**PROBLEM TO SOLVE:** Copy the lines below word for word, leaving out the pictures.

**RECORDED DATA:**
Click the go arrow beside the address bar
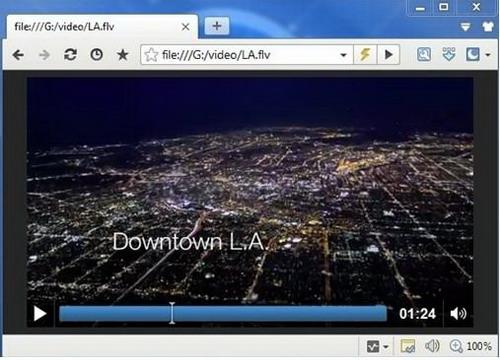This screenshot has width=500, height=360. tap(388, 54)
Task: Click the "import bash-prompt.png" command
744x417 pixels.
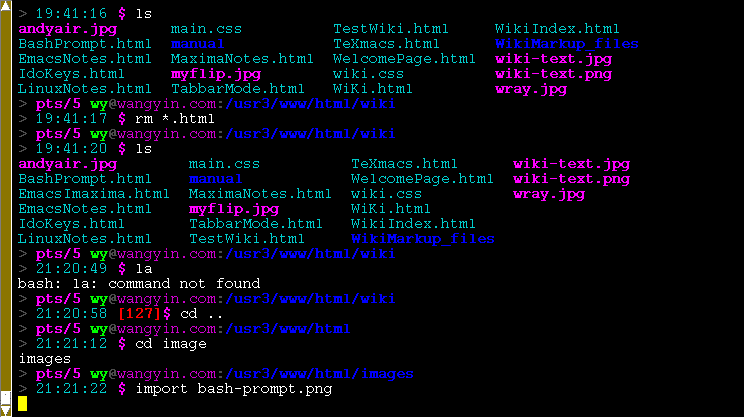Action: [233, 388]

**TASK RESULT:**
Click the go arrow beside the address bar
This screenshot has width=500, height=360. tap(388, 54)
Task: Click the "import bash-prompt.png" command
744x417 pixels.
Action: [233, 388]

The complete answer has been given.